Yazıda, “‘söz konusu faaliyetlerle ilgili usul ve uygulama esaslarının resmi-özel temel eğitim ve ortaöğretim kurumlarına duyurulması ve gerekli planların yapılması” da istendi. Cumhurbaşkanı Tayyip Erdoğan’ın oğul Bilal Erdoğan’ın yüksek istişare kurulu üyesi olduğu TÜGVA, imzaladığı protokollerle Milli Eğitim Bakanlığı’nın çok sayıda görevini üstlenmesiyle biliniyor.

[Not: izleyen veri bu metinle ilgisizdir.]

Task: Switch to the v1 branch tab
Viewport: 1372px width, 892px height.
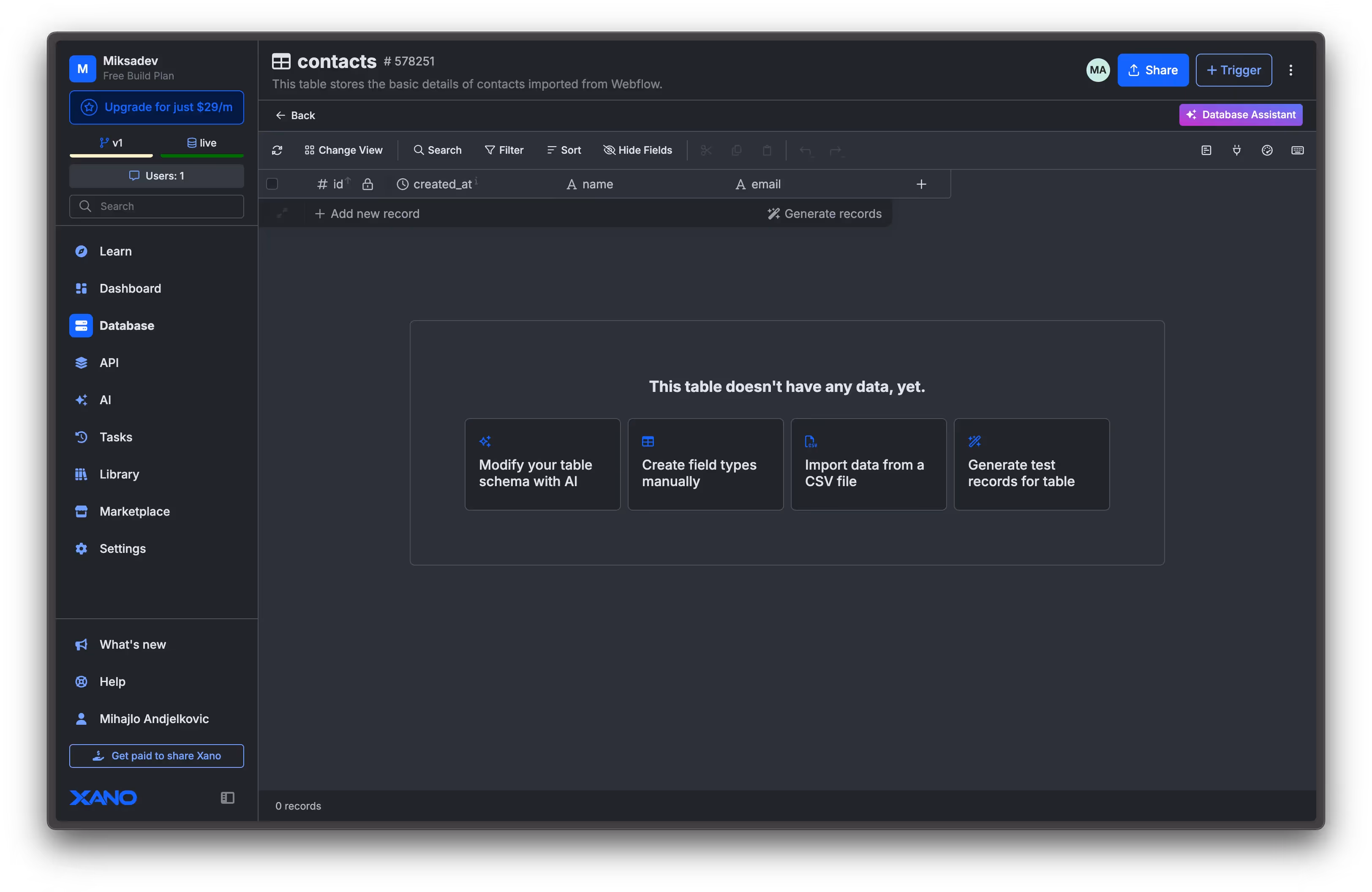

“Çocuklarımızın sporla, sanatla ve kendi değerleri ile yoğrulmuş ortamlarda bulunmasına özen göstereceğiz ki yanlış ortamlara girmesin. Onun için TÜGVA iddialı bir gençlik yetiştirmek için çalışıyor” diyen Bilal Erdoğan’ın TÜGVA’sına, AKP döneminde İstanbul Büyükşehir Belediyesi’nden bazı taşınmazlar tahsis edilmişti.
EĞİTİM-SEN'DEN TEPKİ
İmzalanan yeni protokole tepki gösteren Eğitim Sen Genel Başkanı Feray Aytekin Aydoğan, “Salgında vaka sayılarının her geçen gün arttığı ve yüz yüze eğitime başlama koşulları ile ilgili başta ek bütçe ve ek atama olmak üzere en temel adımların dahi atılmadığı süreçte MEB’in önceliğinin vakıflar, dernekler, dini yapılarla imzalanan protokoller olduğu gerçekliğini yaşıyoruz” dedi.

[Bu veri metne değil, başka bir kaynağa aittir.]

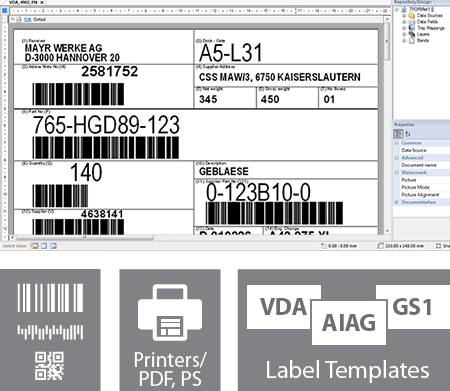Click the Tray Mappings printer icon
The height and width of the screenshot is (391, 450).
(412, 28)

Milli Eğitim Bakanlığı’nın vakıflar eliyle eğitimde dinselleştirme politikalarına hızla sürdürmeye devam ettiğini söyleyen Aydoğan, “Vakıflarla protokollere karşı açtığımız davalarda yargı kararları çok net bir şekilde kamusal eğitimin devletin sorumluluğunda olduğunu, protokoller eliyle başka kişi, kurum ve kuruluşlara devredilmeyeceğini belirtmesine rağmen protokoller imzalanmaya devam ediyor” diye konuştu.